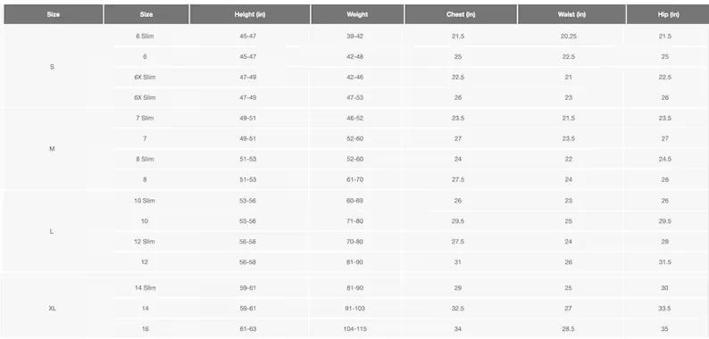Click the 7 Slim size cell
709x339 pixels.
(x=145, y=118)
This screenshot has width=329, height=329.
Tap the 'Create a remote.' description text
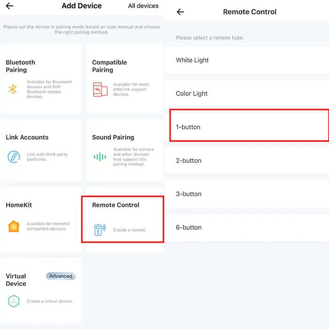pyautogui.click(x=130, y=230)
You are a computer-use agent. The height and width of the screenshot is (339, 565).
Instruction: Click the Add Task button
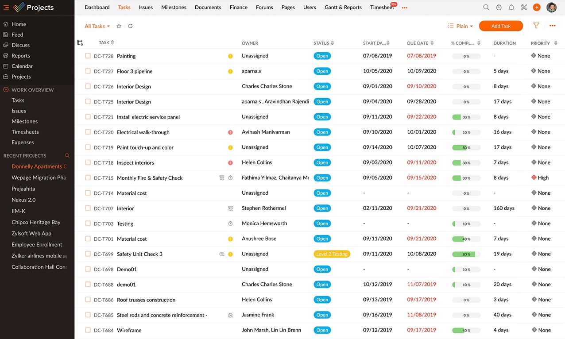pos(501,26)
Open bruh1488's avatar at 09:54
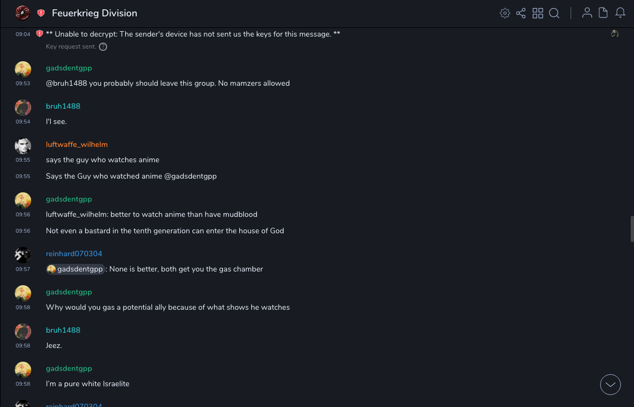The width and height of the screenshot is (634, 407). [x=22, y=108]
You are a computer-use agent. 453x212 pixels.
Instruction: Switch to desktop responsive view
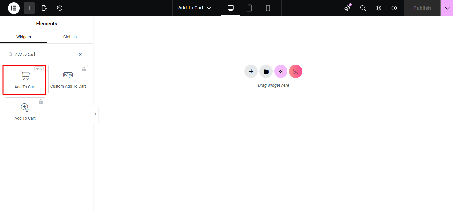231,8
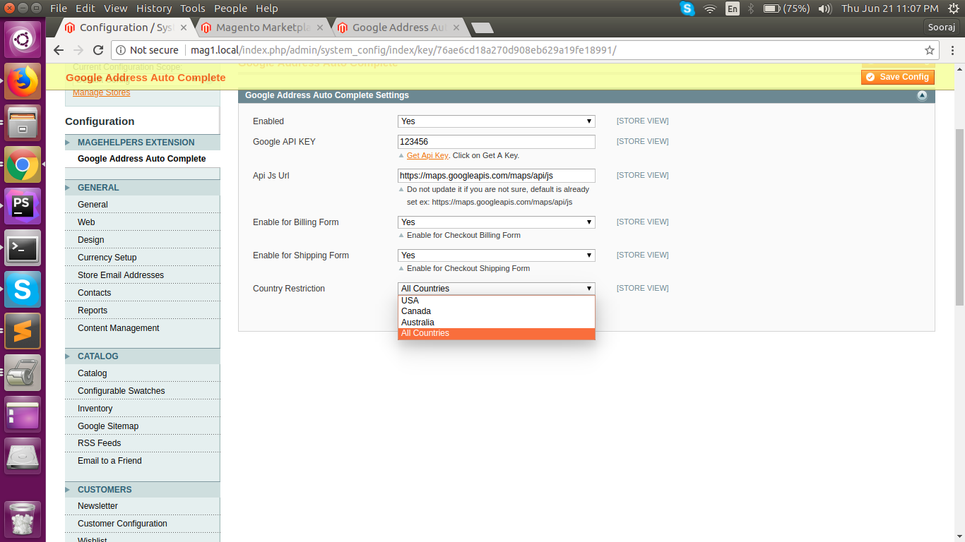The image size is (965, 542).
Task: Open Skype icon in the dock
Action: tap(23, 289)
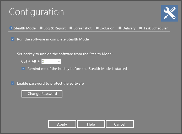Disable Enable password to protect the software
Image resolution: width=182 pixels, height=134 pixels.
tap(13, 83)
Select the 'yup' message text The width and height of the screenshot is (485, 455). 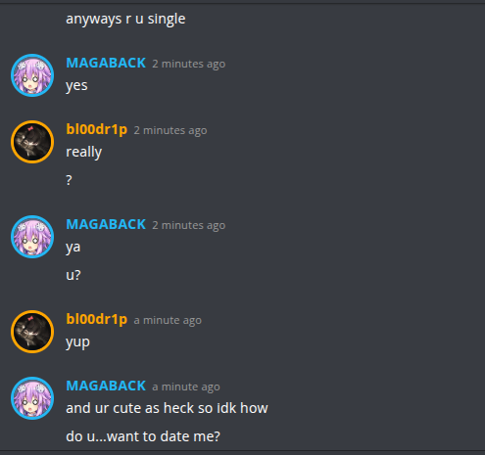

== == ==

• ACTION ITEM: Each line above where the word "computer" occurs should be copied out.

• ANSWER:
You are a computer-use agent. The height and width of the screenshot is (339, 565).
You are a computer-use agent. 453x212 pixels.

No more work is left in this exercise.